With the next SPRUCE Hackathon coming up, I’m thinking of possible ways to improve JHOVE that I might present there. The home page says, “This hackathon will therefore focus on unifying our community’s approach to characterisation by coordinating existing toolsets and improving their capabilities.” So aside from the general goal of improving JHOVE, coordination is a key point.
I’d posted earlier on some possible enhancements. These are all still possibilities. The focus on coordination brings up other things that could be done. In general, the API hasn’t been given as much thought as the command line interface, and it could be improved without a huge amount of effort. Here are a few thoughts:
- The API currently requires creating an output stream, such as an XML or text file. It should be possible to call JHOVE and get back an in-memory object. The RepInfo object already serves this purpose; it’s mostly a matter of writing a new method that returns it instead of writing a stream.
- The caller has the choice of running one module or all the modules in the configuration file and can’t change their order. It might improve efficiency if the caller could specify a list indicating the modules to try and the order in which they should be applied. For instance, a caller might use DROID to get the signature and use this information to pick the module that JHOVE should run first.
- There’s currently no provision for selecting which output items to generate, except for a few ad hoc options. Would a way to do this, eliminating items that are unwanted, be helpful?
- Would any additional output handlers, such as JSON, be useful?
I’d welcome any thoughts on which of these, or what other changes, would help JHOVE to coordinate with other applications.

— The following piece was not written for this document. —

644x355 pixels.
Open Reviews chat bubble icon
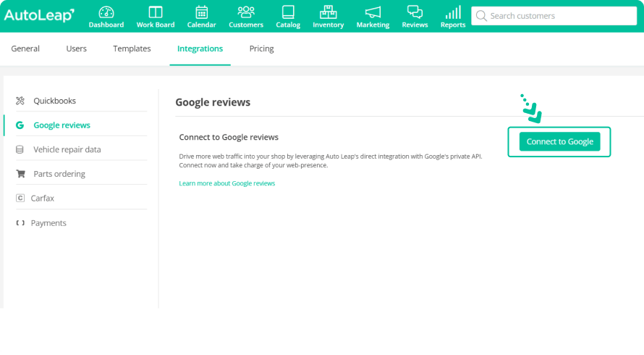(415, 13)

From your list, I would support definitely them since I believe that nowadays separate tools must be used concurrently (sequentially or in collaboration) to get more information. In order to do that, efficiency does matter, both in term of time (duration spends in the computation) and in memory (how much data to generate, read, …).

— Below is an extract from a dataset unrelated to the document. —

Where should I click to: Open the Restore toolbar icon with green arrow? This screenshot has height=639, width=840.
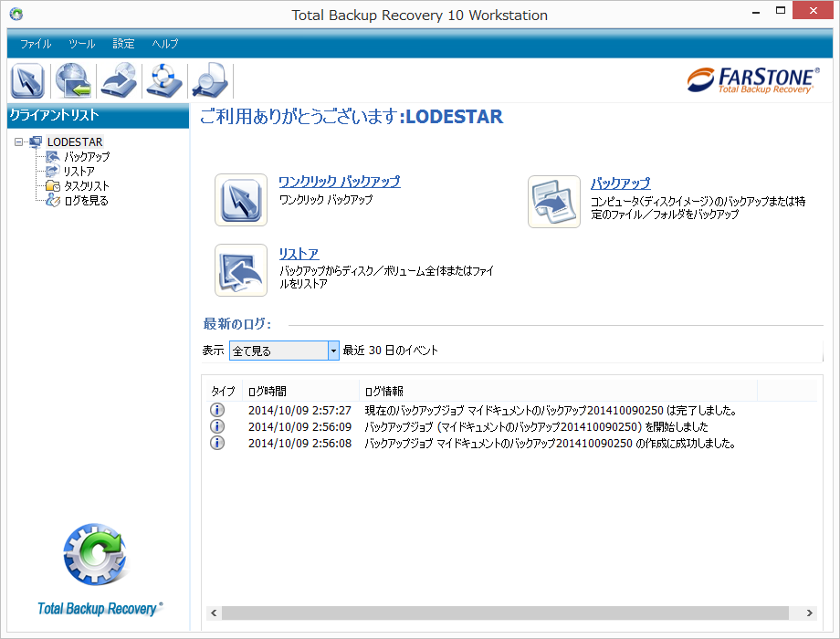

From my own experimentation, I feel like temptative to unify some tools is a good idea (like FITS) but the lack of “embedded” solution for the sub components tends to limit the effictive response to efficiency.
Therefore, having object as result is one first way to get embedded solution, having the choice of the running module, depending on other tools is another good one, and JSON output is probably one good option since nowaday, bigdata is leading to this kind of interface, leaving XML on the side for high computation model (large number of files to analyze).
So yes I agree with your points.
I work for an ISV in Sweden. We have developed an e-archive product based on the OAIS-model. We are really not archivists, we are developers who found us a niche with an OAIS-based product.
Our customers are mostly large och medium size Swedish government agencys. Incoming information packages are to be validated. That function are pluggable in our solution. Most of our customers (who are archivists) choose to use Jhove for that. Our National Archives has a list of file formats for long term storage – just TIFF, JPG, XML and PDF/A are permitted at the moment. Leading up to: PDF/A are very important for our customers.
Well that said. This specific use of Jhove leads to some specific requirements and ideas of future paths regarding PDF/A:
1. More precise information whats cause a profile to fail. Jhove is not perfect as a validator. Although it validates perfectly well TIFF and PDF/A files it do not report problems very well. Especially with PDF/A it’s often very hard to determine why a file isn’t PDF/A compliant. I know about one customer who have modified Jhove by filling repInfo with information about violations specific to the PDF/A profile. I do not know if it’s of general interest. It’s very PDF/A specific.
2. There are some parts of the PDF/A profile that Jhove do not check. A fact that worry some of our customers. For example “The data within content streams, and therefore the use of operators and the glyph descriptions of embedded fonts.” are not checked.
3. And PDF/A-2 are coming of course.